What the exercise asks: Beneath this task are records; print exactly the stretch of them from the line with "Erzgebirge (79, 1100)" through the line with "Impressum (66, 2490)", both ends included.

Data section:
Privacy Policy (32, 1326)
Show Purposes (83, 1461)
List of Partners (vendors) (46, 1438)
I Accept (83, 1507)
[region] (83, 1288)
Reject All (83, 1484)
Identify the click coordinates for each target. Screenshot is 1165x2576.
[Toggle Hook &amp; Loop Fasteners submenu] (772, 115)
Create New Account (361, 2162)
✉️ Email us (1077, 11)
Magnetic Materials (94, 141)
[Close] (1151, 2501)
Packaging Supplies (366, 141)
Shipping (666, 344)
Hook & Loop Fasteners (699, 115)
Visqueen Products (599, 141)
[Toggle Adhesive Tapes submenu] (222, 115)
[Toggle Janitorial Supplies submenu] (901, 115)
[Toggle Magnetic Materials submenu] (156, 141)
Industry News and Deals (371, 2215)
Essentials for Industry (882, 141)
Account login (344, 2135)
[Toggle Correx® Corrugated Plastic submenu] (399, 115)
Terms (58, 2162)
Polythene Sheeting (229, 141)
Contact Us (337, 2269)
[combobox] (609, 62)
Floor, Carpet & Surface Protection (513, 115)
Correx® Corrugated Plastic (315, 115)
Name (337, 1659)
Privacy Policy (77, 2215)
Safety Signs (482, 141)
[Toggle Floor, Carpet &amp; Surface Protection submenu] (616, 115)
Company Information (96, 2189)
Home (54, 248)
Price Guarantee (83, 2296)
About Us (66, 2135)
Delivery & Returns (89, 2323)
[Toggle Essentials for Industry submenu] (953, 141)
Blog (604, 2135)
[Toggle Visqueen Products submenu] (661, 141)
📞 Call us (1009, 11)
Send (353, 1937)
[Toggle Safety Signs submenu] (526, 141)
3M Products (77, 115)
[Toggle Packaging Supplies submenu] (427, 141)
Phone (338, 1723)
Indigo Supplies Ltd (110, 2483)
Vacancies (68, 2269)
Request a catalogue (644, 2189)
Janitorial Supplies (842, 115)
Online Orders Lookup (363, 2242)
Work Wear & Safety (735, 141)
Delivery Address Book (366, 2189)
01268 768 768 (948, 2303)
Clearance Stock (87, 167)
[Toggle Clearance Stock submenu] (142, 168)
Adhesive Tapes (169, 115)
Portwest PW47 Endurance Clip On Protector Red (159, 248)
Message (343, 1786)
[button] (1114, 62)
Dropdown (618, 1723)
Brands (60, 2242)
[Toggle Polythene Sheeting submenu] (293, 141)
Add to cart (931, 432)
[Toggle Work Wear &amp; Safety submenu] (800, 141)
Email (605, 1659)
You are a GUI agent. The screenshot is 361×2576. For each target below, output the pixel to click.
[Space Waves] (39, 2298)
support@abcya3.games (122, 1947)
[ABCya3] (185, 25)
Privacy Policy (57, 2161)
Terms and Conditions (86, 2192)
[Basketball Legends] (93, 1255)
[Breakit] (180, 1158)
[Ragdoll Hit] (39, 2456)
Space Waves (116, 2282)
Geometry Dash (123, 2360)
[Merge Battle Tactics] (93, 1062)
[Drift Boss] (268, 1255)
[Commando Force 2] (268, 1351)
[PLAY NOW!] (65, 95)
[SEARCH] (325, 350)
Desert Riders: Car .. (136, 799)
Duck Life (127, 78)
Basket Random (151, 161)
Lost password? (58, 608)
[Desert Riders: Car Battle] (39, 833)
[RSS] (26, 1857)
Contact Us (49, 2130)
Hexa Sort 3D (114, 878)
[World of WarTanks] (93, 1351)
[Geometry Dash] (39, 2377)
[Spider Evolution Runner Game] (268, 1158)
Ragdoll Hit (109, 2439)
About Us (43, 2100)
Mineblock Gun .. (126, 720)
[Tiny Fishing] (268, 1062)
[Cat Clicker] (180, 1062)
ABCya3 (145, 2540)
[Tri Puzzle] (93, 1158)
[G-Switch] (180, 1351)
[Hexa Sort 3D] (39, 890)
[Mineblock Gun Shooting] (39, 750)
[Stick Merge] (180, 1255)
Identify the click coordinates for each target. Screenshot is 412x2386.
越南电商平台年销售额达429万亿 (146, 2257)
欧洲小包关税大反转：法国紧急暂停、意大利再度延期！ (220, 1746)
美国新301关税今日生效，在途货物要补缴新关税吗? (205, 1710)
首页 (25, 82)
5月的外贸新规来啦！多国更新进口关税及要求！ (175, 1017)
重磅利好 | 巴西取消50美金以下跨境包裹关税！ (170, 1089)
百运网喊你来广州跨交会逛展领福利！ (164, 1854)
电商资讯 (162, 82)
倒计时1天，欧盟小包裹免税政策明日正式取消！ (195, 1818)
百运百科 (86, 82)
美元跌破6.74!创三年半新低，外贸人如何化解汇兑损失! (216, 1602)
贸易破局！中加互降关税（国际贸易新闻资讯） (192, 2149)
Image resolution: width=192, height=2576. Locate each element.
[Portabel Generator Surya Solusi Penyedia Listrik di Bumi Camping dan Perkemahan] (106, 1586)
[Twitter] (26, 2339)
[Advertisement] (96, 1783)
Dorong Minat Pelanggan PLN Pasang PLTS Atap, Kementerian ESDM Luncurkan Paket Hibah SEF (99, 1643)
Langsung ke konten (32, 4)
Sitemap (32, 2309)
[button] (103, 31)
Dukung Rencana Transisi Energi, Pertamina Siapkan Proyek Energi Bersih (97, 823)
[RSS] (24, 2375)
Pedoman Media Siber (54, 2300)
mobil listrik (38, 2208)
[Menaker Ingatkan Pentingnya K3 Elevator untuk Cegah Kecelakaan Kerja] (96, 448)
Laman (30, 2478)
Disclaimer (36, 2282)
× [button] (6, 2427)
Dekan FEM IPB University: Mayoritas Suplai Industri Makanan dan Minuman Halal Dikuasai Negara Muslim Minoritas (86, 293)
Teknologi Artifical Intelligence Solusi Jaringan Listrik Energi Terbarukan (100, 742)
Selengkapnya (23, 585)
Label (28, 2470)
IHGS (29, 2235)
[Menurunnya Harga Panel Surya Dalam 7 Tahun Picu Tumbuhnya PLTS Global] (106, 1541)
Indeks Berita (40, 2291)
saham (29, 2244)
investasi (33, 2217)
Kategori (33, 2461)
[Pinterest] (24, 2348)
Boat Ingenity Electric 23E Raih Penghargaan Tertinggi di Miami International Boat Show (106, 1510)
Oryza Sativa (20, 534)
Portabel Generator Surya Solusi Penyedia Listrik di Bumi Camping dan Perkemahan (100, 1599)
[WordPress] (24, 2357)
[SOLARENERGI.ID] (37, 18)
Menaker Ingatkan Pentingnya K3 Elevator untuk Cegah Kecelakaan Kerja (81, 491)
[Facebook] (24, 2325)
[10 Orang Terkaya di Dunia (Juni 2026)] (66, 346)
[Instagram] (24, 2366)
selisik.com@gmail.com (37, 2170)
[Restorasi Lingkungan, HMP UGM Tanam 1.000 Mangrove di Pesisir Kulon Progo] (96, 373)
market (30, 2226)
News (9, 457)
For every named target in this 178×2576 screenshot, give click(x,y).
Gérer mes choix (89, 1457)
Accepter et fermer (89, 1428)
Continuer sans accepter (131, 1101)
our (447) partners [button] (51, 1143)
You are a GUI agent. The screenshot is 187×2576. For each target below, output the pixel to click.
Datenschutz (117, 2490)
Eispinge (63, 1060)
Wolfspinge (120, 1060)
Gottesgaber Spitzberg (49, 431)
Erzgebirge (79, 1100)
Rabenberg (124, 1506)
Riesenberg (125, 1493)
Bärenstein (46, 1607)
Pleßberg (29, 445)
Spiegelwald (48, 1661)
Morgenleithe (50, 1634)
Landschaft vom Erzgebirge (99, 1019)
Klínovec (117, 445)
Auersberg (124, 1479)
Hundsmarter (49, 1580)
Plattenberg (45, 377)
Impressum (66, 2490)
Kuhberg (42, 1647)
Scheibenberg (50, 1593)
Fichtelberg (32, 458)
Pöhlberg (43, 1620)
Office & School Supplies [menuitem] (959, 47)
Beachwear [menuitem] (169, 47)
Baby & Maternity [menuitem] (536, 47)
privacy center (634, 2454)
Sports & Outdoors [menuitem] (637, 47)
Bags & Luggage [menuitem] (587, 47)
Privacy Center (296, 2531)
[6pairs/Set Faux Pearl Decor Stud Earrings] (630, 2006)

Solution to the exercise:
Erzgebirge (79, 1100)
Rabenberg (124, 1506)
Riesenberg (125, 1493)
Bärenstein (46, 1607)
Pleßberg (29, 445)
Spiegelwald (48, 1661)
Morgenleithe (50, 1634)
Landschaft vom Erzgebirge (99, 1019)
Klínovec (117, 445)
Auersberg (124, 1479)
Hundsmarter (49, 1580)
Plattenberg (45, 377)
Impressum (66, 2490)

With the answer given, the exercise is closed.